Each organism has its stories, marks, tears, joys and all takes the fascination of human forms.
My work begins with a study of the body through the photographic record. An exploration of the capture of this through the photographic language. Investigating the body through the photographic image as a form and a strange and familiar surface at the same time. Working with the shape of the human body through the technique of B & W (black and white) and using digital and analog equipment for this.
Photographs are an investigation of the human body from an unusual angle. I capture body parts by taking photographs from the bottom up and from the top down. Looking for a new visual view of the human body.
The motivation in investigating the human body came from the perception of not knowing my own body as a whole through my eyes. The only impression I had was mediated by the mirror, (which shows a reverse image of it), and / or from another person.
The female body was chosen because it was the human body dominantly approached through art history and due to the eroticized look of the commercial media (television programs, fashion magazines, etc.). More than this, the body of women culturally carries the question of carnal pleasure and an idealistic aesthetic. In our patriarchal society there is a constant concern for appearance, and a theatrical and pleasing posture. This body is targeted by manipulation and a quest for perfection.

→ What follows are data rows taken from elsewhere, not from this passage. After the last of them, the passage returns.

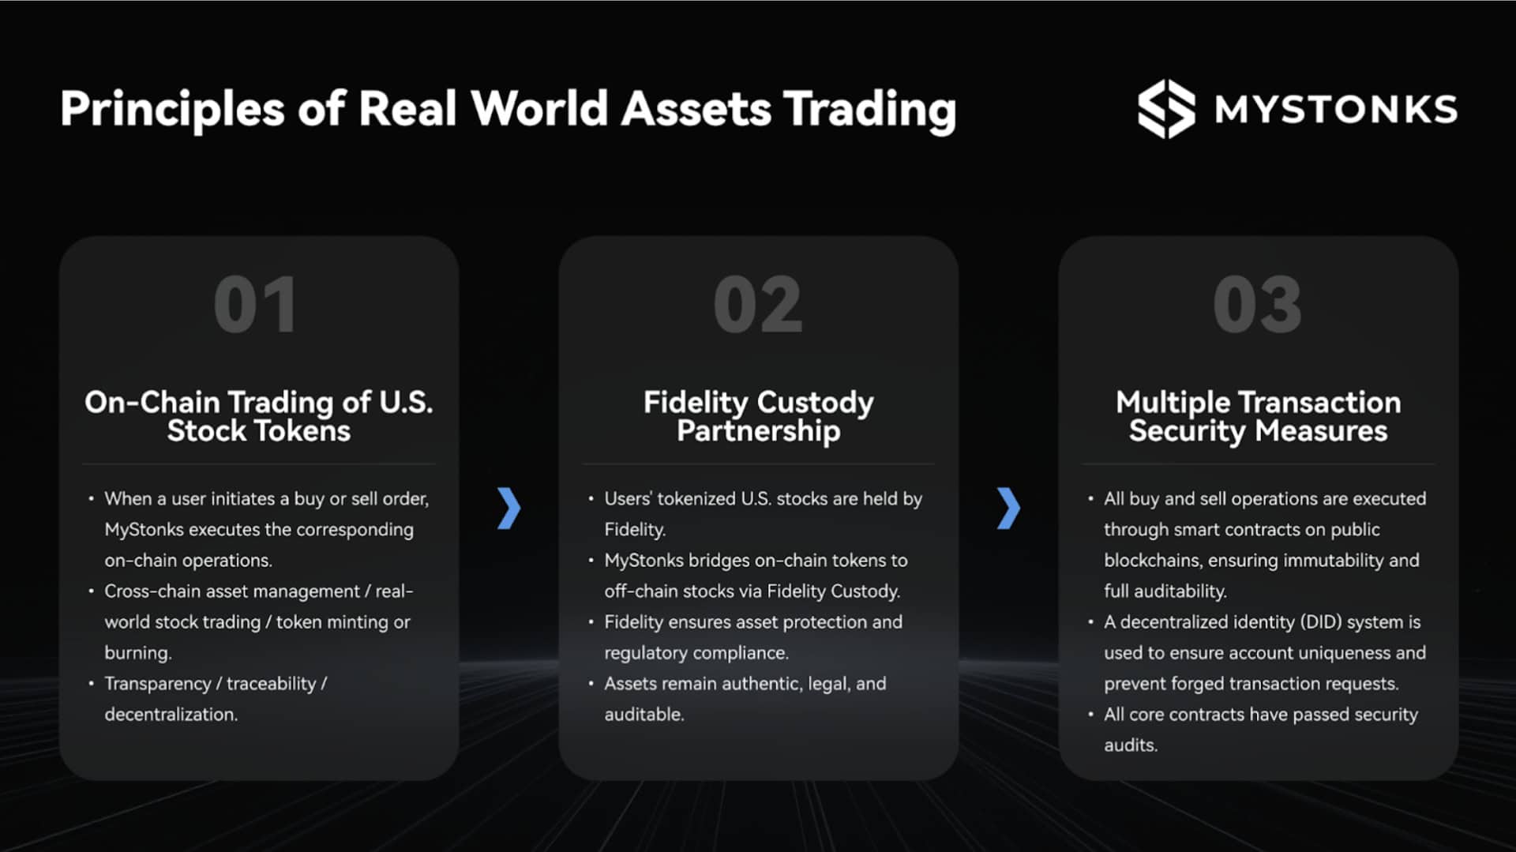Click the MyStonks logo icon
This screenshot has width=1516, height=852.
[x=1165, y=109]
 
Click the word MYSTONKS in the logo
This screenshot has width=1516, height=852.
[x=1336, y=110]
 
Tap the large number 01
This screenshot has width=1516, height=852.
[x=256, y=305]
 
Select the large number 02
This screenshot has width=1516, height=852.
[x=757, y=305]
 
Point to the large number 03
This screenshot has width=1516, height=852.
[x=1257, y=305]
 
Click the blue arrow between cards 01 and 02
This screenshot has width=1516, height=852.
[x=509, y=508]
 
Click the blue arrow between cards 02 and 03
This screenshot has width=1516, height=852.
[x=1008, y=508]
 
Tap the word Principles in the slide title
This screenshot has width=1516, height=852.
[x=172, y=109]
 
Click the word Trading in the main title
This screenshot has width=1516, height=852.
[x=869, y=109]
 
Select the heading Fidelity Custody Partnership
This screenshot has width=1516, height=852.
[x=758, y=416]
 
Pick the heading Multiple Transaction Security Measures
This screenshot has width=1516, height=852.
[x=1258, y=416]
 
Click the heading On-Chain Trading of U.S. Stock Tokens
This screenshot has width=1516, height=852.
[x=258, y=416]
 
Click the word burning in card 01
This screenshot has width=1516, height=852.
[x=137, y=653]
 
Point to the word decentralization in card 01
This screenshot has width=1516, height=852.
[x=171, y=715]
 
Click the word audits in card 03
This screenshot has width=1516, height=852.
[x=1130, y=745]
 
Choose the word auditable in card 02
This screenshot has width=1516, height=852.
[x=644, y=715]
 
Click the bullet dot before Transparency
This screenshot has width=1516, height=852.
[x=92, y=684]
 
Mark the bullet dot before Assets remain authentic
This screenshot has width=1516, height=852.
[x=591, y=684]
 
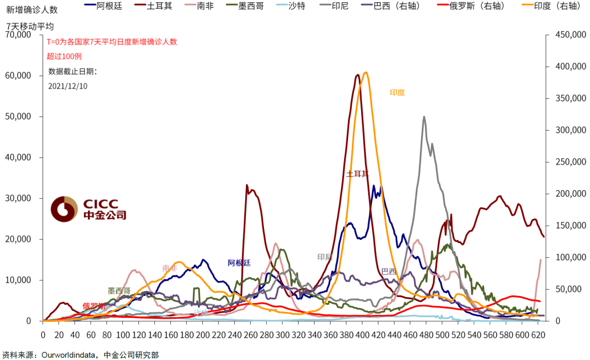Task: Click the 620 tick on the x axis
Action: (539, 334)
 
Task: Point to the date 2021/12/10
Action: (68, 86)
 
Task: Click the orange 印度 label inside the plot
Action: (397, 93)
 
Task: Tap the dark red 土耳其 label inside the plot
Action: (357, 174)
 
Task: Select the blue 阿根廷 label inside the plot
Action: (239, 263)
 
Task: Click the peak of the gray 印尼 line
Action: (424, 116)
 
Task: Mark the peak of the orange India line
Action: (365, 73)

My idea about producing an image through the camera takes into account the composition made by position and movement of the body. These images create a surrealistic air, which cause surprise and strangeness to the viewer. I intend to create a surprising and new image of the body, so that people should think before they understand what the image represents.
BENJAMIN, Walter. 1980. The work of art in the era of technical reproducibility. São Paulo: Cultural April.
BRAUN, Fernando. 2000. Surrealism and photographic aesthetics. Rio de Janeiro: 7 Lyrics. Photography Collection Poche, 12. 1983.
Foucault, Michel. 1983. Docile Bodies. In: ________. Watch and punish: birth of the prison. 2 Petrópolis Edition: Vozes.
FRIZOT, Michael. A New History of Photography. In: ARTICLES. Available at: <http://www.masters-of-photography.com/B/brandt/brandt.html>. [Accessed November 23, 2012].
JEUDY, Henri-Pierre. The body as an object of art. São Paulo: Liberdade Station, 2002.
PHILLIPS, Lisa. 1993. photoplay: Works of the Manhattan Chase Collection. The Chase Manhattan Corporation, New York.
SONTAG, Sontag. 2004. About Photography. São Paulo: Companhia das Letras.